Noise was found to affect the behaviour of species across each animal group, as the study’s lead author, Dr Handjoerg Kunc from the School of Biological Sciences at Queen’s University Belfast, explains: “The study found clear evidence that noise pollution affects all of the seven groups of species and that the different groups did not differ in their response to noise.”
The World Health Organisation has stated that noise is one of the most hazardous forms of pollution, although it doesn’t harm humans. However many species — such as amphibians, birds, insects, and mammals — rely on acoustic signals for communicating with one another, giving them the means of choosing a mate, or of warning members of their family groups of threats such as predators.
While noise pollution prevents some animals escaping predators, conversely it can also inhibit some animals in their quest to find prey. Animals such as bats and owls rely on the sounds of the potential prey/Credit: Queen’s University Belfast
Noise can also inhibit some animals from catching their prey when hunting, such as bats and owls, which rely on sound in order to find prey.

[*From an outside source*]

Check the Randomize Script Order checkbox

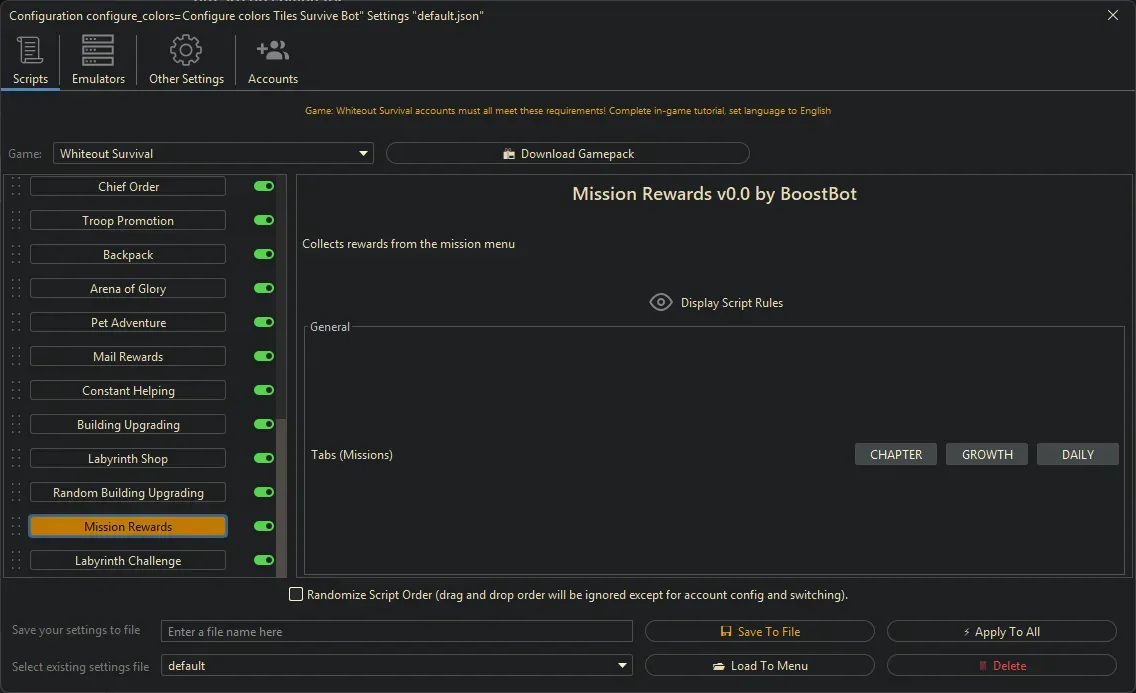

This can result in the animals spending more time in sourcing food, limiting their ability to thrive and in turn leading to their decline.
Aquatic life was no exception to terrestrial life, and was equally negatively affected by noise pollution.
Fish larvae, for example, find their home based on the sound emitted by reefs. However noise — which at sea is largely due to the shipping industry — makes it difficult for fish larvae to find suitable reefs, which could reduce their lifespans.
Animal migration is also strongly impacted by human-made noise. Many birds choose to avoid areas that have a heavy noise pollution during their migration, affecting where they will establish long-term homes to raise their young, leading to changes in the distribution of these species. This can have a knock-on effect on ecosystems, as each species forms a crucial part in maintaining the functioning of any one ecosystem.
In highlighting just how damaging noise pollution is to species from all animal groups, threatening the very survival of a large number species, researchers hope that formal measures will be put in place to limit its impact on wildlife, as Dr Kunc explains:
“This large scale quantitative study provides significant evidence that noise pollution must be considered as a serious form of man-made environmental change and pollution, illustrating how it affects so many aquatic and terrestrial species. Noise must be considered as a global pollutant and we need to develop strategies to protect animals from noise for their livelihoods.”